Another recent use of simulations has been in the assessment world providing real-time, although largely avatar-based, scenarios in which candidates are asked to respond. Some simulations have become sophisticated—for instance, computer-driven branching and recording allows for adaptive assessment techniques. In other words, how one responds generates different next actions required. These assessments can also be used to determine development needs for both candidates and current employees who want to progress within their organization. Not long ago, these simulations were paper based and some of them are still used today.

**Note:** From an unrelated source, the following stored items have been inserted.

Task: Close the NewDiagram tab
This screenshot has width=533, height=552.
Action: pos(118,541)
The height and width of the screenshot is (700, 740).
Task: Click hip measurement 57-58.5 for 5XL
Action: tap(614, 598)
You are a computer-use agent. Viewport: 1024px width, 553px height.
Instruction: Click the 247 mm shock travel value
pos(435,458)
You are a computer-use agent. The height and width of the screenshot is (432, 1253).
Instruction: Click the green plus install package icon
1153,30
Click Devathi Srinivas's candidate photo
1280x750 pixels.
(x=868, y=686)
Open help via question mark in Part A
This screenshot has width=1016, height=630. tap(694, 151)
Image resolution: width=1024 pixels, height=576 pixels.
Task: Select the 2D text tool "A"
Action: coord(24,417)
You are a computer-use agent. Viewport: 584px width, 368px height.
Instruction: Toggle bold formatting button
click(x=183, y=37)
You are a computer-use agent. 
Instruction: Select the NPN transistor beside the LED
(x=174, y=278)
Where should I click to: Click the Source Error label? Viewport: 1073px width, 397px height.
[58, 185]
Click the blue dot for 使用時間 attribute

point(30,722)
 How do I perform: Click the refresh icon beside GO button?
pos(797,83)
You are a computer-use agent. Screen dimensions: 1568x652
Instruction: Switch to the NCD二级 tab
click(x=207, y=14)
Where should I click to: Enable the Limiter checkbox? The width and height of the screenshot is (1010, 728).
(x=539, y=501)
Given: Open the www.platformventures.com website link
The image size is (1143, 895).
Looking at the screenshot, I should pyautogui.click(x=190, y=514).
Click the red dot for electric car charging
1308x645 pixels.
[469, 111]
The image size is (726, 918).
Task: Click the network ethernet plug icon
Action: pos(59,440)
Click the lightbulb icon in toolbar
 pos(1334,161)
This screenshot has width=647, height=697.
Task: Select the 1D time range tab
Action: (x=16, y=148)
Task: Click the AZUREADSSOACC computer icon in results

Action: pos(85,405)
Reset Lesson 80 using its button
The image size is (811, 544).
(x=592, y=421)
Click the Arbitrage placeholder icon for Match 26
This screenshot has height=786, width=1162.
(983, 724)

Today, however, a whole new type of simulation is available. It not only replicates real-world environments more accurately but also enables the user to deploy their psychomotor and cognitive skills to adjust what is taking place inside the simulation by using the virtual reality (VR) methodology. If you haven’t had a chance to observe and participate in these types of simulations, you will be surprised at how far this technology has evolved. Up until now, it has been expensive to pull together the necessary hardware and software to scale this delivery. But, with the development of Oculus and other headset technology at a reasonable $300 consumer price point, in a short time, many people will have them in their homes and their workplaces.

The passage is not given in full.